Charlebois jure que le jour où il perdra ses cheveux, il accrochera son micro, ce qui n'est pas demain la veille. Il raconte aussi qu'il n'a pas envie de finir comme Moustaki. «La déchéance pendant quatre ans, enfermé chez toi parce que tu n'es plus montrable, très peu pour moi. Je ne m'en cache pas, je suis pour le droit de s'en aller.»

Heureusement, nous n'en sommes pas là. Charlebois est en forme, en santé, prêt à revisiter 50 ans de chansons avec ses chums du moment, qui vont de Pierre Lapointe à Alain Souchon, en passant par Dumas, Dufresne et compagnie.

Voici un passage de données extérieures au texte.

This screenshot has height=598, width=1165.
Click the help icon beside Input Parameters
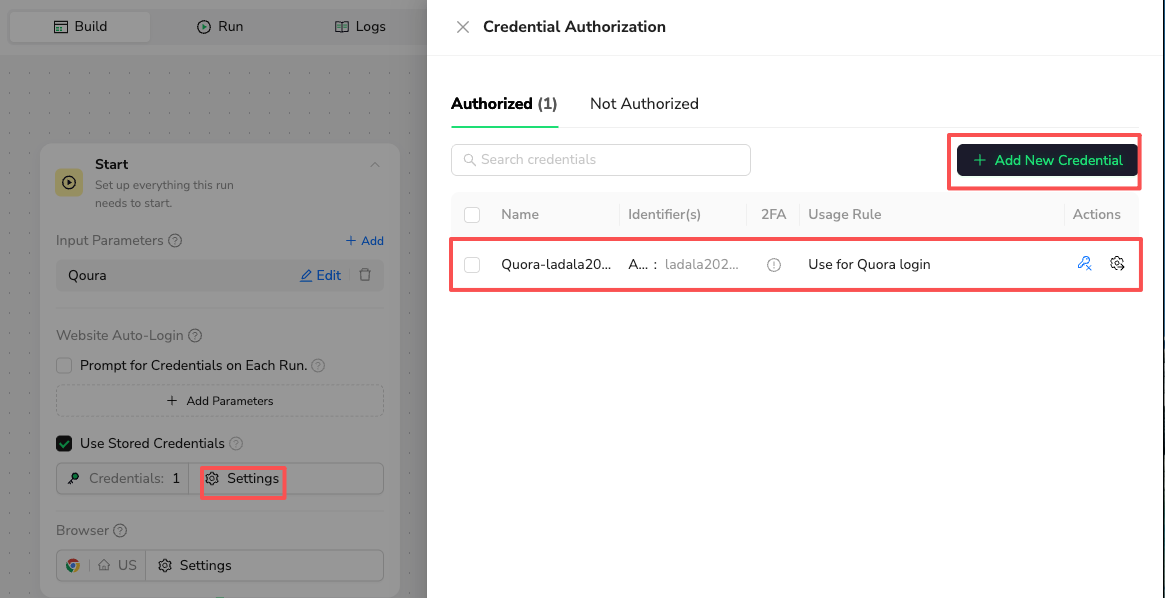click(176, 241)
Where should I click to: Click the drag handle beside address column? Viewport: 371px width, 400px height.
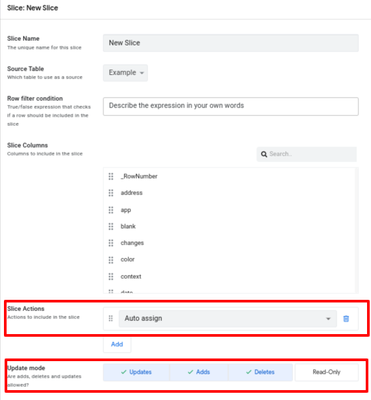click(111, 193)
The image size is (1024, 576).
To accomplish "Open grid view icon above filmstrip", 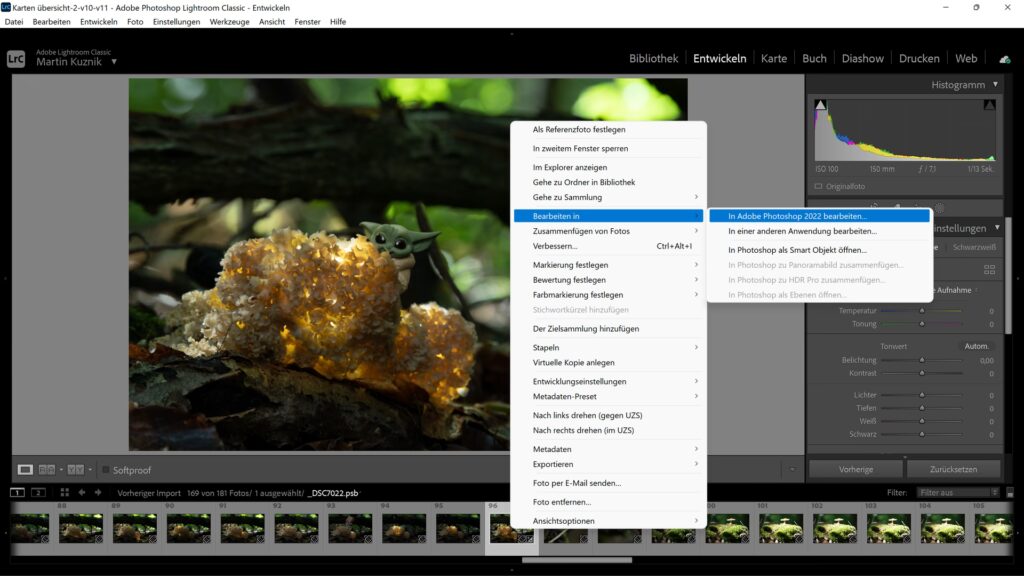I will [65, 492].

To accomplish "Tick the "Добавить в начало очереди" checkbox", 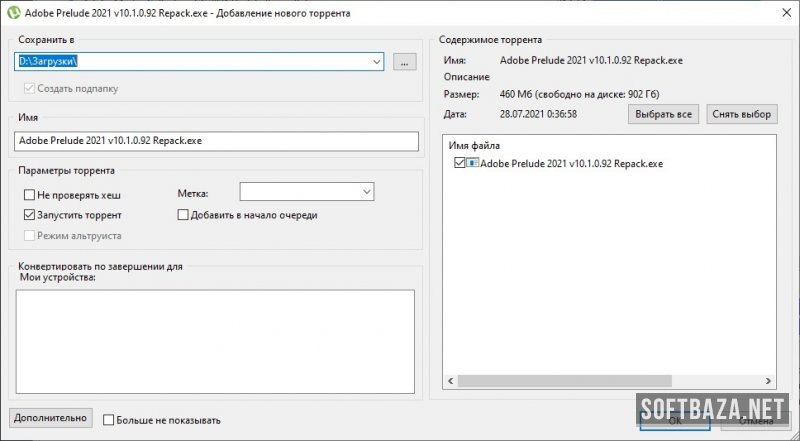I will click(x=183, y=215).
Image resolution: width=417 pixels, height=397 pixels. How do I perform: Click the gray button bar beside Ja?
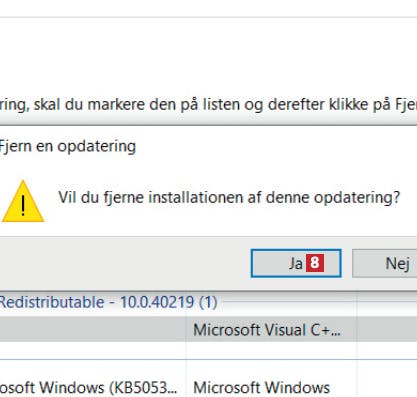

Pour certains, 50 ans, c'est une éternité. Pour Charlebois, ce demi-siècle a passé en un éclair. Il a toujours été un homme de son temps. Et si le passé est garant de l'avenir, il le restera longtemps.

Lindberg

Pour la révolution psychédélique, sa rencontre avec Louise Forestier et parce que c'est son premier gros succès.

Ordinaire

Pour le texte de Mouffe et parce qu'on peut la chanter au piano, avec grand orchestre ou dans le métro avec une guitare.

Je reviendrai à Montréal

Son classique intemporel qui a traversé le temps et l'Atlantique.

J'veux de l'amour

Pour Réjean Ducharme et le numéro d'acteur de chanteur désespéré qui, certains soirs, n'est pas un numéro.